What is being asked -
Retype the data below, everything from the line containing "This screenshot has width=1086, height=974." down to the line containing "at that location.", and leave the pictures out of your answer.

Given records -
___

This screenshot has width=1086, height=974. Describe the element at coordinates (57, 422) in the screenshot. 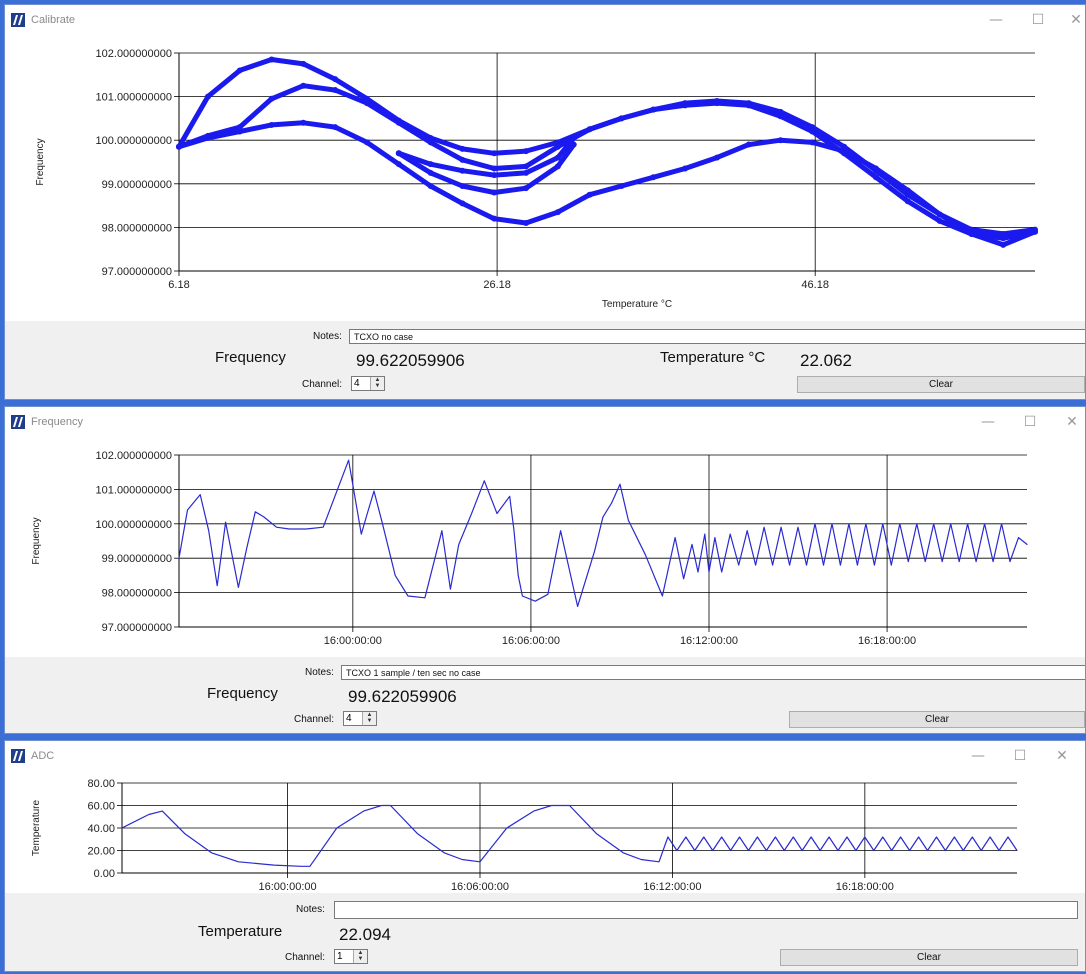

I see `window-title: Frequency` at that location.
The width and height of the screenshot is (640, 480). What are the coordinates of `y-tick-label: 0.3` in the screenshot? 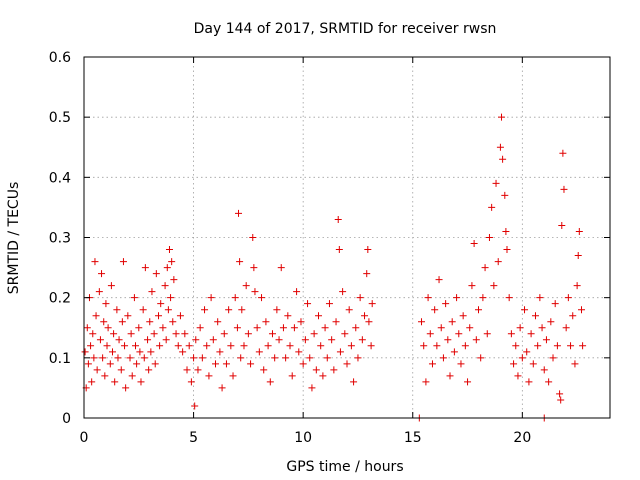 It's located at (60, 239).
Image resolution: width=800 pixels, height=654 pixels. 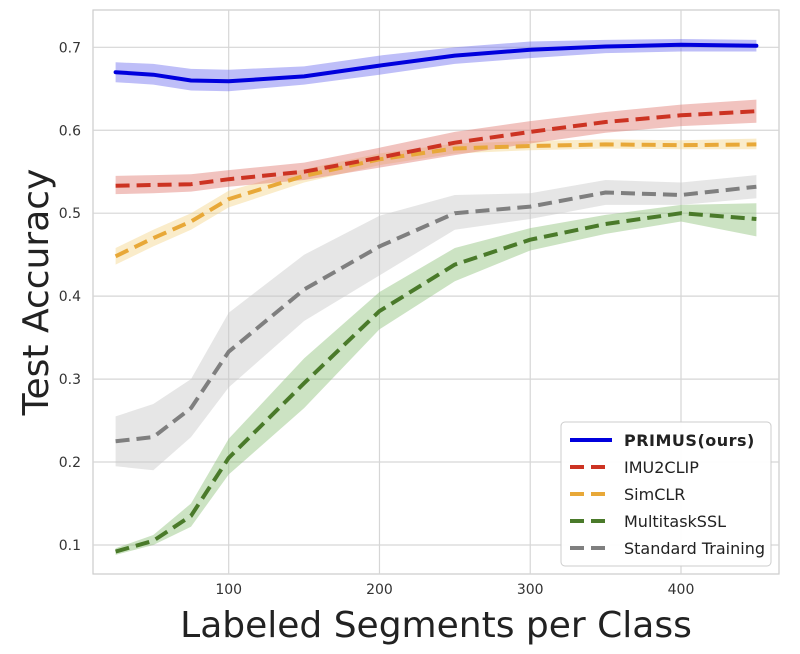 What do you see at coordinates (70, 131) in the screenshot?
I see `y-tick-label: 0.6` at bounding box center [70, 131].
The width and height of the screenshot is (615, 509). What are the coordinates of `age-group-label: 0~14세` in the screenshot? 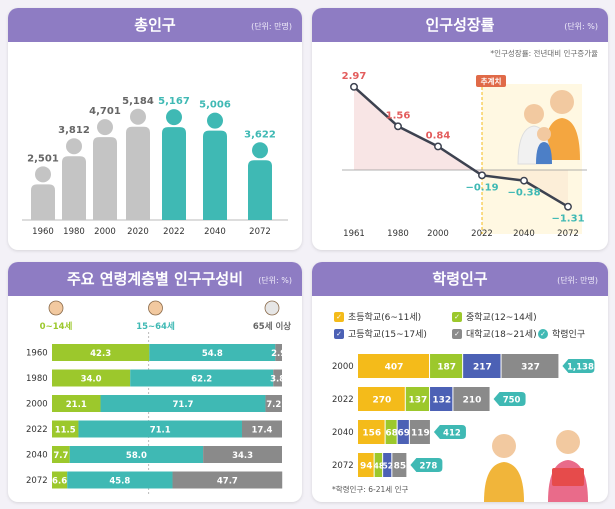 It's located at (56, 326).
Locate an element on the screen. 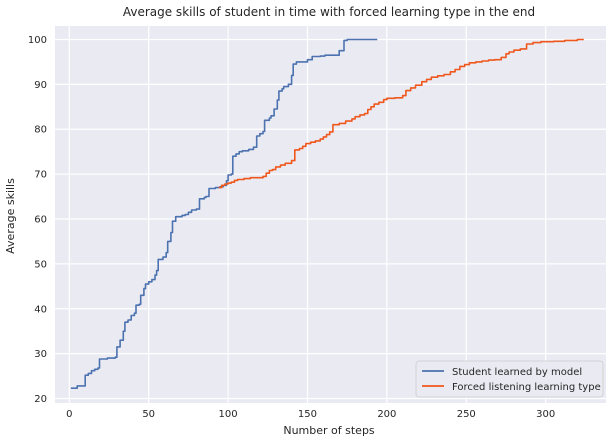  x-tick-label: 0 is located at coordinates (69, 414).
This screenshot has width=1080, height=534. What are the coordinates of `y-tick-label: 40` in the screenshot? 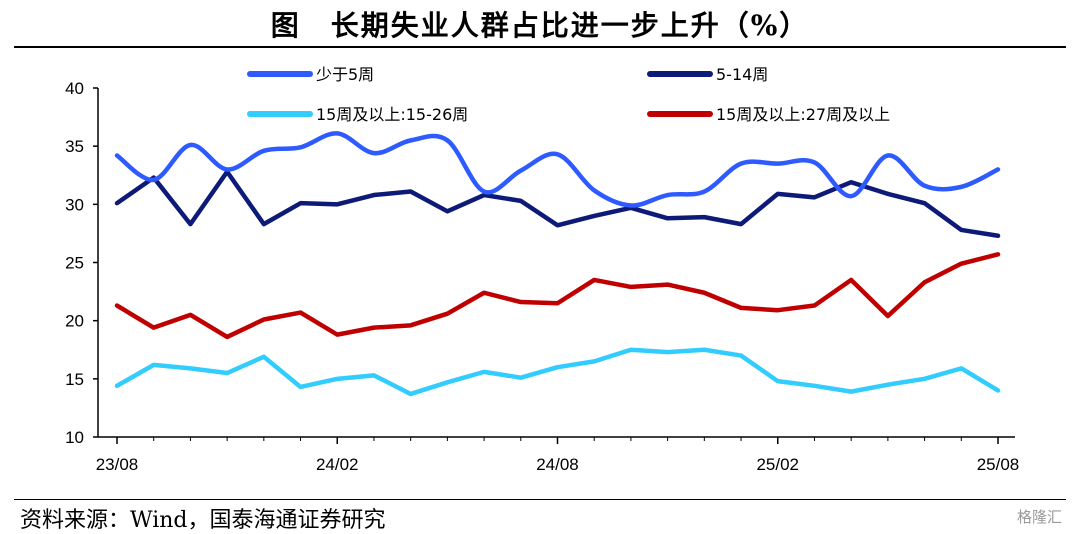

___

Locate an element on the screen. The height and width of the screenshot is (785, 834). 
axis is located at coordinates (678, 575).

___

Reply to the task -
This screenshot has width=1086, height=974. Describe the element at coordinates (57, 422) in the screenshot. 

I see `window-title: Frequency` at that location.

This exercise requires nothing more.